Interview - 27.07.2012
Albania has incorporated many of the Congress’s major themes in its programme for the Chairmanship of the Council of Europe. It also intends to promote local and regional democracy among its citizens: how is it going to do this?
Andreas Kiefer: The Congress has been fully involved in drawing up the programme of the Albanian Chairmanship. With regard to the “visibility of Europe”, a number of conferences and seminars are planned to be held in Albania, and the Congress will contribute to these in order to publicise what it does and to share its experience of local and regional democracy. In addition, European Local Democracy Week, which we co-ordinate each year in many of the 47 Council of Europe member states, will take on particular significance in Albania. We have also had the Congress’s core texts like the European Charter of Local Self-Government, the Reference Framework on Regional Democracy etc. translated into Albanian so as to reach out to the elected representatives of all local authorities, big and small. It is absolutely essential to promote the principles of local and regional democracy in the language spoken in the field, and therefore to go beyond just French and English, the two official languages of the Council of Europe.
At the same time, what will Albania’s contribution to the Congress’s major policy programmes be?
Andreas Kiefer: There will be a number of seminars and conferences during the Albanian Chairmanship relating to several of the Congress’s priorities, which are shared by the Ministers responsible for local government who met with the Congress in Kyiv in November 2011: the events will focus on citizen participation in local political life, the promotion of human rights, cross-border co-operation and the problems faced by local and regional authorities due to the financial crisis. In October, an international conference will look closely at the role of devolution in strengthening democracy in Albania and its moves towards European integration. In this context it should be remembered that the Congress’s last monitoring visit to Albania dates back to 2006; however the next one is planned for the end of this year. That visit will enable the Congress to take stock of developments and put forward recommendations for additional improvements. Monitoring of local and regional democracy in member states approximately every 5-6 years makes it possible to assess the progress made and to identify any difficulties, so that we can help find solutions. Nonetheless, we need to emphasise that the Congress’s work does not end with the adoption of recommendations; it carries on through the support we provide to the national, regional and local authorities and our co-operation on action plans and concrete measures.
In 2011, the Congress offered to support Albania in restoring dialogue between the different political parties at local level. The aim was also to help them speak with one voice in order to promote local democracy and self-government. Are these efforts now bearing fruit?
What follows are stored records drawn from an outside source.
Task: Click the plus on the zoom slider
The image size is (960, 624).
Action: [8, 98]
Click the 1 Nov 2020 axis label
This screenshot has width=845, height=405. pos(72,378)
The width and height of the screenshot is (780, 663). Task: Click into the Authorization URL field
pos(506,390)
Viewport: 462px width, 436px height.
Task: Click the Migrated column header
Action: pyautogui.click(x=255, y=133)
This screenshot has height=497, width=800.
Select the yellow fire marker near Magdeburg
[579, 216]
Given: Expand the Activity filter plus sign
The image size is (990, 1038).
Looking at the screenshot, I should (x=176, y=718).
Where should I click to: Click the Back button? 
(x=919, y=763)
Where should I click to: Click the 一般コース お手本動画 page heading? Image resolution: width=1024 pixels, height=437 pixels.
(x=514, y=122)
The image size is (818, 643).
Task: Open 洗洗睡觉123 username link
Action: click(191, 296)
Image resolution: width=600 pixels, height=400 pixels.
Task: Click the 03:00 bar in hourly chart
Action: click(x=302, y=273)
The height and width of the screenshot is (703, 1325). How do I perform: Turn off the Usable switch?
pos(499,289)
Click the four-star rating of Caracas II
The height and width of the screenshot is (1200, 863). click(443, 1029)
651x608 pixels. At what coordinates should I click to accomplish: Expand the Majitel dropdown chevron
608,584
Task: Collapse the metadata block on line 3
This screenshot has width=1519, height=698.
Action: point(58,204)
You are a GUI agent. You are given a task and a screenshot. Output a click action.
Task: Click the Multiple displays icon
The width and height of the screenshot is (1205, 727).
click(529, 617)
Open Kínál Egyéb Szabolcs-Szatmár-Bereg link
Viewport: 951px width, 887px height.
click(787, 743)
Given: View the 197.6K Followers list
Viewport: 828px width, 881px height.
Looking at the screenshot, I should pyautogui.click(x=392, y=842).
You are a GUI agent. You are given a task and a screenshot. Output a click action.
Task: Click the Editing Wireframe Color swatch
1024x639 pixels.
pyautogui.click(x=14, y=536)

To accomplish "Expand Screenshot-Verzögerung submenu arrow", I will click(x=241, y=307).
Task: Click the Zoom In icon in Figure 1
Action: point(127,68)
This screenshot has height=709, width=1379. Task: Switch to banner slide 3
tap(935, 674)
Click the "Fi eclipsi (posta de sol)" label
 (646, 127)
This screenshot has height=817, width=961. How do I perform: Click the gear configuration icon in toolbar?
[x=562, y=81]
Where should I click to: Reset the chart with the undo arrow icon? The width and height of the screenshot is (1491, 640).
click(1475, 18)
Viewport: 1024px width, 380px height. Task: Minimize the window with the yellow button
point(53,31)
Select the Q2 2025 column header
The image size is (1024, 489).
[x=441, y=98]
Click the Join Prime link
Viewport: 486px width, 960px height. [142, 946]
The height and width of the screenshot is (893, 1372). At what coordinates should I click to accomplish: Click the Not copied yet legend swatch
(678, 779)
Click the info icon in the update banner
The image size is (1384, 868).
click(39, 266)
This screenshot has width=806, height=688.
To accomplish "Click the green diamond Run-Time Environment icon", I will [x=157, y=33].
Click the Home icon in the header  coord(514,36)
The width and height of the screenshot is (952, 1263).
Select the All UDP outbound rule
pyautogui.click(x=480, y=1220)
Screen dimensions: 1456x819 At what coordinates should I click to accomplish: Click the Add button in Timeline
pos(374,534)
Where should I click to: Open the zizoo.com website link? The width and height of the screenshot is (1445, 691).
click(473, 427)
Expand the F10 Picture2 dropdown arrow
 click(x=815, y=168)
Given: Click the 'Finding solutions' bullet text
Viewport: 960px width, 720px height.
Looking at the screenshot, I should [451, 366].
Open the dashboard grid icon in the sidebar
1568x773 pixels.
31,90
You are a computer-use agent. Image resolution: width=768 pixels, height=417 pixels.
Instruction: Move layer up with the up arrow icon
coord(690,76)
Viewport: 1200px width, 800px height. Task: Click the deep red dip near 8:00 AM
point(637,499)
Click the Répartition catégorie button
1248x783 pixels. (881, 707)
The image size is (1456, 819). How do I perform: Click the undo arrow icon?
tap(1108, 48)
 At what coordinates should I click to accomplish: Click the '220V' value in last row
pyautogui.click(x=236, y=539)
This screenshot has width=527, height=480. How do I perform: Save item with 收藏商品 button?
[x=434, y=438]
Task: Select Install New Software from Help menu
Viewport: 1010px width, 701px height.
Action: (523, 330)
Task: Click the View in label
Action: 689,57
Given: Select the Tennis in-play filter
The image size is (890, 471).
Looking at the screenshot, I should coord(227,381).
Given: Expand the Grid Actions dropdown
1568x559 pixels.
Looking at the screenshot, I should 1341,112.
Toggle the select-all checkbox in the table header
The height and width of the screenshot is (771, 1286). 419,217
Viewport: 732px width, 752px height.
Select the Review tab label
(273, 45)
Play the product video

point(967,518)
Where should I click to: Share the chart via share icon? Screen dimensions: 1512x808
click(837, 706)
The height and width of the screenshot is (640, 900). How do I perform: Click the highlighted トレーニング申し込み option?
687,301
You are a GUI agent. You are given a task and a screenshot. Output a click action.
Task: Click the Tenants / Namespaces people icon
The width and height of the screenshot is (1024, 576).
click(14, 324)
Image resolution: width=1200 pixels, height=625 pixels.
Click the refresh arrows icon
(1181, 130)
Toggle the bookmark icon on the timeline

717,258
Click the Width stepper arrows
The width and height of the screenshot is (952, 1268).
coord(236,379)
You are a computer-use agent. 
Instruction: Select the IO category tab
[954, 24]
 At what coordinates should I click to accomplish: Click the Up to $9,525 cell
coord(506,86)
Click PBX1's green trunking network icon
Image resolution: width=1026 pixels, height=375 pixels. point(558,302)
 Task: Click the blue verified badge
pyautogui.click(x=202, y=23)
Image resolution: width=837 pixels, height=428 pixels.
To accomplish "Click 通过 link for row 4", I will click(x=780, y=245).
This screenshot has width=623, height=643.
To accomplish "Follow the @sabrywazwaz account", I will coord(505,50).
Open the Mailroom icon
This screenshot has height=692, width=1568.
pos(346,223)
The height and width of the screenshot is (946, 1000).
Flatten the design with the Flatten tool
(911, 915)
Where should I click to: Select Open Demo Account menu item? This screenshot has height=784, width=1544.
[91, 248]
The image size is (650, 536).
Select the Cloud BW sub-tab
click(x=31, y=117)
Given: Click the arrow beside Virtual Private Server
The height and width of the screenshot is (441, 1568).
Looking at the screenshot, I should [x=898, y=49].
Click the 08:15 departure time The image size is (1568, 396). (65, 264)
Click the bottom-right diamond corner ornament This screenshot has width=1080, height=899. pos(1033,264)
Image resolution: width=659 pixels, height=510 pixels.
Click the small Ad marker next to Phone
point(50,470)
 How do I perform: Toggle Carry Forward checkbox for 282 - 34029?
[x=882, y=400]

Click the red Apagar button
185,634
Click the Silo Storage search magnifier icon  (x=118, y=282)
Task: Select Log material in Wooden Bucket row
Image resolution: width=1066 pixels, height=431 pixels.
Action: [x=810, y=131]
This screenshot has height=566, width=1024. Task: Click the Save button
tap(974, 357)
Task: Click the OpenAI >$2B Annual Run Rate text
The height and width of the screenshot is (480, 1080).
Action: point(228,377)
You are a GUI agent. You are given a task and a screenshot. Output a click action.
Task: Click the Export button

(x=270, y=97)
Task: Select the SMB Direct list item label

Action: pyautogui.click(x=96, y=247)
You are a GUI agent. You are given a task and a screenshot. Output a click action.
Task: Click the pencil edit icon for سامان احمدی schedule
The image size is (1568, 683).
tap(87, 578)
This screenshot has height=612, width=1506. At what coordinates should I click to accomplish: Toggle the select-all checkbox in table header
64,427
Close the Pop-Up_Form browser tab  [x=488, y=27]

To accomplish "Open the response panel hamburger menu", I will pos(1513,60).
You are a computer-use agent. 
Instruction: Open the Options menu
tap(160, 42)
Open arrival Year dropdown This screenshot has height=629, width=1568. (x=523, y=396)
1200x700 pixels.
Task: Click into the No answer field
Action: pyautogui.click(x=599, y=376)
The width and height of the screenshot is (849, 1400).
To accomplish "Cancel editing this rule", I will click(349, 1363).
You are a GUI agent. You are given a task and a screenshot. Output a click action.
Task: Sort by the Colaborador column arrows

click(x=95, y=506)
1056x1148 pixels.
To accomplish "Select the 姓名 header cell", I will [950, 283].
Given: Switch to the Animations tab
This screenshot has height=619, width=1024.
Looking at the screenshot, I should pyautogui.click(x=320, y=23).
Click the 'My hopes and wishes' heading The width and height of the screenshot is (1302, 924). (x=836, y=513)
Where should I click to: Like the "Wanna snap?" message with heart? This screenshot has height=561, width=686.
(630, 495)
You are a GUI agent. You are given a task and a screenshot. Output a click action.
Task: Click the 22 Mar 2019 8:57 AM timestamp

Andreas Kiefer: Following the observation of local elections in May 2011, we sought to restore dialogue between mayors from different parties and to make them aware that local and municipal interests must take precedence over party interests when entering a structured dialogue and formal consultations with the national government. This assistance programme, which is supported in particular by Switzerland, is an illustration of the Congress’s new working methods resulting from its reform: we can now undertake real follow-up to our recommendations and focus as closely as possible on the needs on the ground. The President and several members of the Congress went to meet and talk with Albanian local elected representatives, and a national association of local elected representatives is currently taking shape. We also hope that Albania will soon have, once again, an active delegation to the Congress, which has not been possible in recent years because of difficulties over its composition.